(Reuters) - India's government bond yields ended higher on Thursday after U.S. Federal Reserve Chairman Jerome Powell took a hawkish stance and said interest rate hikes would continue for a longer period than markets expected.
The benchmark 10-year yield ended at 7.2676%, after closing at 7.2218% on Wednesday. The yield had eased by 8 basis points (bps) in the last three days.
The Federal Open Market Committee (FOMC) hiked policy rates by 50 bps on Wednesday, along expected lines, after four straight 75-bps hikes.
"The FOMC is decisively seen moving ahead towards a higher terminal rate of about 5.00%-5.25% through 2023," said Siddharth Kothari, economist with Sunidhi Securities and Finance.
"We believe that while the pace of Fed rate hikes may reduce to 25 bps in 2023, the firmness in core personal consumption expenditure and incremental Fed funds rate hikes are likely to move the U.S. yield curve higher with a shorter end on elevated trajectory," Kothari added.
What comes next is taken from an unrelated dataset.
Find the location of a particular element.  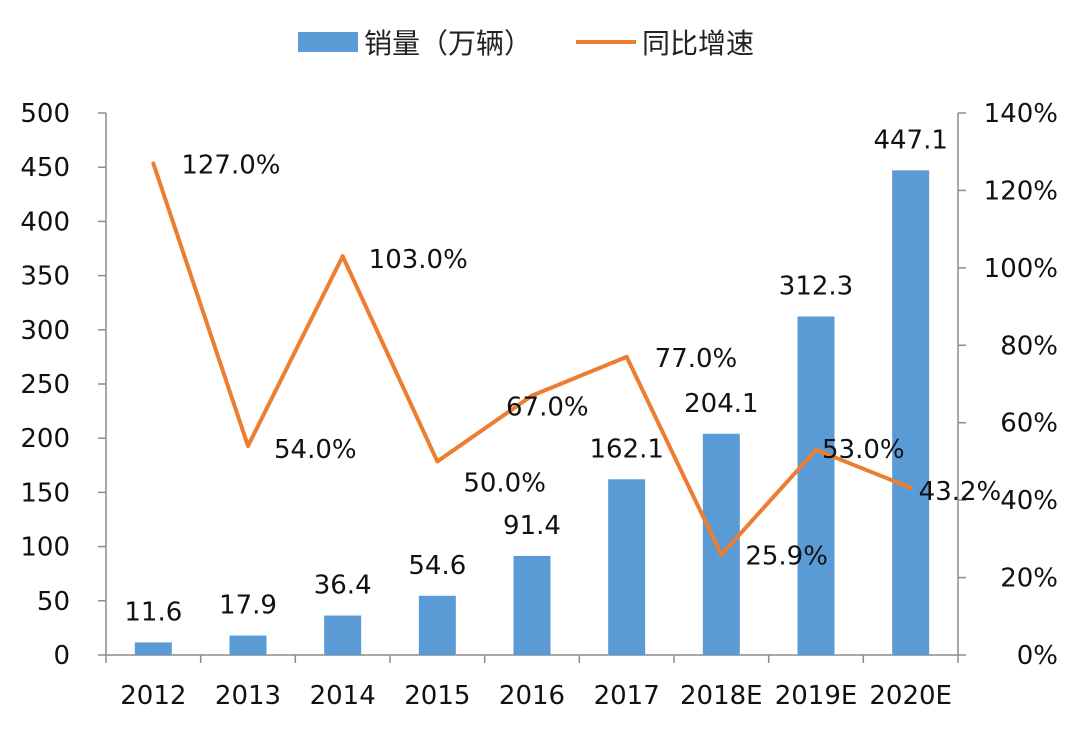

chart-legend: 销量（万辆） 同比增速 is located at coordinates (548, 42).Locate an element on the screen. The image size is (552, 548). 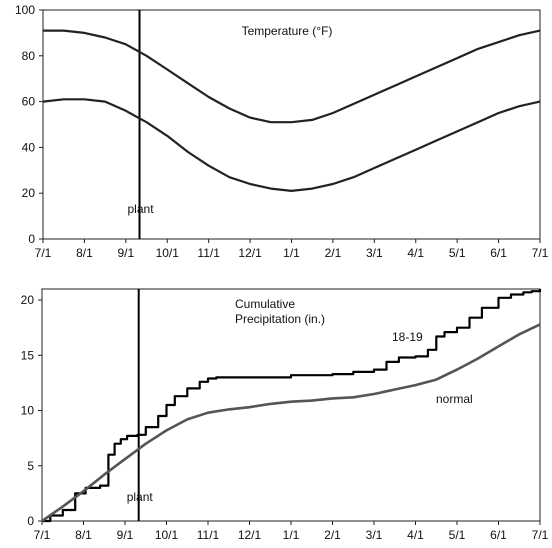
y-tick-label: 5 is located at coordinates (30, 466).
Most market participants now expect the Reserve Bank of India to pause after one more hike of 25 bps in February, after raising rates by 225 bps since May to 6.25%.
However, rate cuts in the U.S. seemed unlikely in the near future after Powell's comments focusing on controlling inflation, without being deterred by the possibility of an impeding recession, said a dealer with a private bank.
Some market participants also placed short bets ahead of the central government's debt auction on Friday. New Delhi will aim to raise 300 billion rupees through bonds, which includes the sale of a new 14-year bond.